_Required work_
Your task is to copy each line of the material that includes "computer".

_Given entries_
>>>>>
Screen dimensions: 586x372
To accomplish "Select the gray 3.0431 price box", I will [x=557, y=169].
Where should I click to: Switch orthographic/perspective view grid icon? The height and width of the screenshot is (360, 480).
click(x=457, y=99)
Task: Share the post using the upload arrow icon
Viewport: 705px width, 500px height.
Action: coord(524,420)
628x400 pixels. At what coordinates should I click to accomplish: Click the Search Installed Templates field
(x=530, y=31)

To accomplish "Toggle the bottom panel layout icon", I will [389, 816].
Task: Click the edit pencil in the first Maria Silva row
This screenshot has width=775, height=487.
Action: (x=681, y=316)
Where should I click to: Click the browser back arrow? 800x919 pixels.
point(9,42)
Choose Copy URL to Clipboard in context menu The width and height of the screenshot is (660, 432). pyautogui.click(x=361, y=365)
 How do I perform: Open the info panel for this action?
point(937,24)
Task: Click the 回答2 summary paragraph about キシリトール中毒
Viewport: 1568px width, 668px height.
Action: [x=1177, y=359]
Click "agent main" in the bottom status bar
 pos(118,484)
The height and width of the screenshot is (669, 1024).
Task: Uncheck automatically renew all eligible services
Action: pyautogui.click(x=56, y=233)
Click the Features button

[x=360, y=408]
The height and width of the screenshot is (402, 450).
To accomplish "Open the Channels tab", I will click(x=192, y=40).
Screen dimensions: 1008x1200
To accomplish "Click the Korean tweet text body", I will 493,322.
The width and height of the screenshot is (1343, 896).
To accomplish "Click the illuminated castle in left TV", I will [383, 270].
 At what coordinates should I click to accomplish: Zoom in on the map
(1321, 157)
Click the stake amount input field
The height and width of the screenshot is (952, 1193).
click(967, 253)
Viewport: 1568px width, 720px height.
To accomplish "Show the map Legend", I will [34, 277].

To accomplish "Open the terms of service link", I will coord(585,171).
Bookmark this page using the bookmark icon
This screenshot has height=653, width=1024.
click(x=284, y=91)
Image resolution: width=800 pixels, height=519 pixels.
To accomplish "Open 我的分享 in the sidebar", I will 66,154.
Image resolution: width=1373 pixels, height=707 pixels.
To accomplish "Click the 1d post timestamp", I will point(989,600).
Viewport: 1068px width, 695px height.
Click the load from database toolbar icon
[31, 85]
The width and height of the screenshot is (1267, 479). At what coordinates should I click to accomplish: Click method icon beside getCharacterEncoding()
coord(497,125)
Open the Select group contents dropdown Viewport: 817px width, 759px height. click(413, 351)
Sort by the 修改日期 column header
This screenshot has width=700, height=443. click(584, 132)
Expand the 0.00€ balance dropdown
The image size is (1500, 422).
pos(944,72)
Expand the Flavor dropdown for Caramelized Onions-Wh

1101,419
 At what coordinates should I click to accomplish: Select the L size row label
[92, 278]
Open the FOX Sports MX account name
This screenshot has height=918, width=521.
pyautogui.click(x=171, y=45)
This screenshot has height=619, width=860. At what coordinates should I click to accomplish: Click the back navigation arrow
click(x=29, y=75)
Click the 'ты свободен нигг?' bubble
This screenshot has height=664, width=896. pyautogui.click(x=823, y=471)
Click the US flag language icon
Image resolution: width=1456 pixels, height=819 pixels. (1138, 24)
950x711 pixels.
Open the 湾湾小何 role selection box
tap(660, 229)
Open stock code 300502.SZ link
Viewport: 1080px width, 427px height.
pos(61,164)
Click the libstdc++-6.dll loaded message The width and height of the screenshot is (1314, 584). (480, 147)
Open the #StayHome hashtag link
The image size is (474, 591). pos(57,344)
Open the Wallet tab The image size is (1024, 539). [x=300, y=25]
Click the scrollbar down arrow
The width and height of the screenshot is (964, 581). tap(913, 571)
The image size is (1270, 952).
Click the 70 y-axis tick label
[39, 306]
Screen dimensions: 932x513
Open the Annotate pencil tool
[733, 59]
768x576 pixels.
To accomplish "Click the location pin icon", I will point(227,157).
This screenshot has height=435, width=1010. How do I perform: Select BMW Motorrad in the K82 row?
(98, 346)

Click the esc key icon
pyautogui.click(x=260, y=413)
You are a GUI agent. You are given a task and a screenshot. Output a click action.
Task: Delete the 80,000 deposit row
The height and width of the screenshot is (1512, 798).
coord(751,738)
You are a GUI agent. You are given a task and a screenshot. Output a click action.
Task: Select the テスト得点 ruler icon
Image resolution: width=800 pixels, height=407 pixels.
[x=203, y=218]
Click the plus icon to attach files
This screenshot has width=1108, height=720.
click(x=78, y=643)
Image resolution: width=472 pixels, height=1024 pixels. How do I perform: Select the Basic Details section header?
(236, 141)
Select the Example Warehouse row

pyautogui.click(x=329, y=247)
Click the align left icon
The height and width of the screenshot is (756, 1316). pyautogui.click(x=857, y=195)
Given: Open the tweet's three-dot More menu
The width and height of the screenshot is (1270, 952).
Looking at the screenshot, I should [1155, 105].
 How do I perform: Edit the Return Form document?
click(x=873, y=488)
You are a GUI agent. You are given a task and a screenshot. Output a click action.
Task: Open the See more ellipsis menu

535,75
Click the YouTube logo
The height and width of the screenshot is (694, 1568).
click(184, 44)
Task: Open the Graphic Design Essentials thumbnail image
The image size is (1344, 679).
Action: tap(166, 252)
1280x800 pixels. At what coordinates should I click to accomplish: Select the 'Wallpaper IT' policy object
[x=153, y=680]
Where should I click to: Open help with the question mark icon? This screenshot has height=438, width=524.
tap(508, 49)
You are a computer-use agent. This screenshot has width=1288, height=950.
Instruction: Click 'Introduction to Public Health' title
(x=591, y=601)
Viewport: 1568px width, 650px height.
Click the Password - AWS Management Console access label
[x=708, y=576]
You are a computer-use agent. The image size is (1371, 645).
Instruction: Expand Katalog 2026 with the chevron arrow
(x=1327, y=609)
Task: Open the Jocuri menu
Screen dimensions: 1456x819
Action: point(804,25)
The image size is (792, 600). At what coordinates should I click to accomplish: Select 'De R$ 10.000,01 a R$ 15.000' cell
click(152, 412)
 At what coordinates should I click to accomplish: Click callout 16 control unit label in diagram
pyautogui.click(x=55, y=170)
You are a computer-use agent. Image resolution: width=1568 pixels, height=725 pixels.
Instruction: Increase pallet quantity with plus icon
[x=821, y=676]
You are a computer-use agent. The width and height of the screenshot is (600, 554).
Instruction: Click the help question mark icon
<<<<<
_Response to this exercise_
You are a computer-use agent. This screenshot has width=1288, height=950.
You are a computer-use agent. The image size is (1371, 645).
You are a computer-use agent. Image resolution: width=1568 pixels, height=725 pixels.
You are a computer-use agent. The width and height of the screenshot is (600, 554).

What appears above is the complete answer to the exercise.